Data on locating visible targets
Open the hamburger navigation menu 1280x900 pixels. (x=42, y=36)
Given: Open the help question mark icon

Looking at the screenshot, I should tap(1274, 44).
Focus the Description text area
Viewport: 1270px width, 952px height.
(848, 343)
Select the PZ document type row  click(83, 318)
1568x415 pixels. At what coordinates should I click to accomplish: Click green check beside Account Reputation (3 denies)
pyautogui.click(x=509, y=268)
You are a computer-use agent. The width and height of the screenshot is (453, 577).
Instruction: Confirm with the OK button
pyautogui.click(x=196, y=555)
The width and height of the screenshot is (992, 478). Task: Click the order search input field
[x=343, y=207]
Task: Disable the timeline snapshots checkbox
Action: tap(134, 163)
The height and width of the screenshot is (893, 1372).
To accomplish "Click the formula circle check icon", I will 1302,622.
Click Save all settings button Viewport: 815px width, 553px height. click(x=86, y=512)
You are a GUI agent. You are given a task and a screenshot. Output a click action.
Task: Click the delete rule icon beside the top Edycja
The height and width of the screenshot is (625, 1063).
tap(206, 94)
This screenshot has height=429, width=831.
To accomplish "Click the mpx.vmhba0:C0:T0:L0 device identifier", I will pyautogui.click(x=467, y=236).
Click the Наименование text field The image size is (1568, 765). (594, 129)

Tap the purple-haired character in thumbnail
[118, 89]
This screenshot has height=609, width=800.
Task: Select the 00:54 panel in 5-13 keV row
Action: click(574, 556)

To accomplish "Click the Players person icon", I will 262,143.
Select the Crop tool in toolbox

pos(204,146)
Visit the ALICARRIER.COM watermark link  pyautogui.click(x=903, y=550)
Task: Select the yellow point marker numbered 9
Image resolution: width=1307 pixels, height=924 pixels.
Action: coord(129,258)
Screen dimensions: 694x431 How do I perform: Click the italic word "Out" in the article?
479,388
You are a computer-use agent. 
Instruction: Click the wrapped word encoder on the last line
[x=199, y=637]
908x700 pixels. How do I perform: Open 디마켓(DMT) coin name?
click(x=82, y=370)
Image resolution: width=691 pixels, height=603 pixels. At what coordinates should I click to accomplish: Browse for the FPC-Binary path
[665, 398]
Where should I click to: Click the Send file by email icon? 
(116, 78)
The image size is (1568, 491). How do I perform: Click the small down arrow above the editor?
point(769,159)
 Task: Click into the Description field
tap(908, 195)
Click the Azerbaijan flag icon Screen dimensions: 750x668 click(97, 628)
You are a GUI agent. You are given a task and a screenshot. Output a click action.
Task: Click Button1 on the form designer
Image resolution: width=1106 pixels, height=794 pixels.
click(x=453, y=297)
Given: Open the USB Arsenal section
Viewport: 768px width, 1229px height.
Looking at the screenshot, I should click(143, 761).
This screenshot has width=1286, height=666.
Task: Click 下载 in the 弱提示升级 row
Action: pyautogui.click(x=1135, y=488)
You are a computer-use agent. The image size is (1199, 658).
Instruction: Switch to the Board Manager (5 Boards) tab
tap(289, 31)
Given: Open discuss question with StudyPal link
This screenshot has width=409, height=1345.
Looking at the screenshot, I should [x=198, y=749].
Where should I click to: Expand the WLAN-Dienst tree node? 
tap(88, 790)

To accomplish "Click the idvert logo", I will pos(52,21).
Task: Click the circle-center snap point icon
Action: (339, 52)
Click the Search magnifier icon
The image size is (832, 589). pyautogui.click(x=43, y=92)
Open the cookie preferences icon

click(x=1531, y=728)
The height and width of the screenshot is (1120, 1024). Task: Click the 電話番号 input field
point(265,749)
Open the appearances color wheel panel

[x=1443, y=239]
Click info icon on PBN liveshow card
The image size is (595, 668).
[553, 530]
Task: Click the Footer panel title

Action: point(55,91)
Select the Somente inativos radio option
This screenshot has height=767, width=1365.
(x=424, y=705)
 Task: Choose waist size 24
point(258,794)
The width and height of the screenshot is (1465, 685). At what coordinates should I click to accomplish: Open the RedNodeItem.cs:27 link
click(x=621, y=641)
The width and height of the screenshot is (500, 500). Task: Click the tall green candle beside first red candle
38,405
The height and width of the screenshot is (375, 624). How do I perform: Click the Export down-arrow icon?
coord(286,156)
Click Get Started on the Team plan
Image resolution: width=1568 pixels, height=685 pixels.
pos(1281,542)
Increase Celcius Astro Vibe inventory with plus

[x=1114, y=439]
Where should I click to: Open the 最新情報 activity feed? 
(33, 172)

- [PROMPT] Reproduce every line of the listing above verbatim.

- [ANSWER TO THE TASK]
Open the hamburger navigation menu 1280x900 pixels. (x=42, y=36)
Given: Open the help question mark icon

Looking at the screenshot, I should tap(1274, 44).
Focus the Description text area
Viewport: 1270px width, 952px height.
(848, 343)
Select the PZ document type row  click(83, 318)
1568x415 pixels. At what coordinates should I click to accomplish: Click green check beside Account Reputation (3 denies)
pyautogui.click(x=509, y=268)
You are a computer-use agent. The width and height of the screenshot is (453, 577).
Instruction: Confirm with the OK button
pyautogui.click(x=196, y=555)
The width and height of the screenshot is (992, 478). Task: Click the order search input field
[x=343, y=207]
Task: Disable the timeline snapshots checkbox
Action: tap(134, 163)
The height and width of the screenshot is (893, 1372).
To accomplish "Click the formula circle check icon", I will 1302,622.
Click Save all settings button Viewport: 815px width, 553px height. click(x=86, y=512)
You are a GUI agent. You are given a task and a screenshot. Output a click action.
Task: Click the delete rule icon beside the top Edycja
The height and width of the screenshot is (625, 1063).
tap(206, 94)
This screenshot has height=429, width=831.
To accomplish "Click the mpx.vmhba0:C0:T0:L0 device identifier", I will pyautogui.click(x=467, y=236).
Click the Наименование text field The image size is (1568, 765). (594, 129)

Tap the purple-haired character in thumbnail
[118, 89]
This screenshot has height=609, width=800.
Task: Select the 00:54 panel in 5-13 keV row
Action: click(574, 556)

To accomplish "Click the Players person icon", I will 262,143.
Select the Crop tool in toolbox

pos(204,146)
Visit the ALICARRIER.COM watermark link  pyautogui.click(x=903, y=550)
Task: Select the yellow point marker numbered 9
Image resolution: width=1307 pixels, height=924 pixels.
Action: coord(129,258)
Screen dimensions: 694x431 How do I perform: Click the italic word "Out" in the article?
479,388
You are a computer-use agent. 
Instruction: Click the wrapped word encoder on the last line
[x=199, y=637]
908x700 pixels. How do I perform: Open 디마켓(DMT) coin name?
click(x=82, y=370)
Image resolution: width=691 pixels, height=603 pixels. At what coordinates should I click to accomplish: Browse for the FPC-Binary path
[665, 398]
Where should I click to: Click the Send file by email icon? 
(116, 78)
The image size is (1568, 491). How do I perform: Click the small down arrow above the editor?
point(769,159)
 Task: Click into the Description field
tap(908, 195)
Click the Azerbaijan flag icon Screen dimensions: 750x668 click(97, 628)
You are a GUI agent. You are given a task and a screenshot. Output a click action.
Task: Click Button1 on the form designer
Image resolution: width=1106 pixels, height=794 pixels.
click(x=453, y=297)
Given: Open the USB Arsenal section
Viewport: 768px width, 1229px height.
Looking at the screenshot, I should click(143, 761).
This screenshot has width=1286, height=666.
Task: Click 下载 in the 弱提示升级 row
Action: pyautogui.click(x=1135, y=488)
You are a computer-use agent. The image size is (1199, 658).
Instruction: Switch to the Board Manager (5 Boards) tab
tap(289, 31)
Given: Open discuss question with StudyPal link
This screenshot has width=409, height=1345.
Looking at the screenshot, I should [x=198, y=749].
Where should I click to: Expand the WLAN-Dienst tree node? 
tap(88, 790)

To accomplish "Click the idvert logo", I will pos(52,21).
Task: Click the circle-center snap point icon
Action: (339, 52)
Click the Search magnifier icon
The image size is (832, 589). pyautogui.click(x=43, y=92)
Open the cookie preferences icon

click(x=1531, y=728)
The height and width of the screenshot is (1120, 1024). Task: Click the 電話番号 input field
point(265,749)
Open the appearances color wheel panel

[x=1443, y=239]
Click info icon on PBN liveshow card
The image size is (595, 668).
[553, 530]
Task: Click the Footer panel title

Action: point(55,91)
Select the Somente inativos radio option
This screenshot has height=767, width=1365.
(x=424, y=705)
 Task: Choose waist size 24
point(258,794)
The width and height of the screenshot is (1465, 685). At what coordinates should I click to accomplish: Open the RedNodeItem.cs:27 link
click(x=621, y=641)
The width and height of the screenshot is (500, 500). Task: Click the tall green candle beside first red candle
38,405
The height and width of the screenshot is (375, 624). How do I perform: Click the Export down-arrow icon?
coord(286,156)
Click Get Started on the Team plan
Image resolution: width=1568 pixels, height=685 pixels.
pos(1281,542)
Increase Celcius Astro Vibe inventory with plus

[x=1114, y=439]
Where should I click to: Open the 最新情報 activity feed? 
(33, 172)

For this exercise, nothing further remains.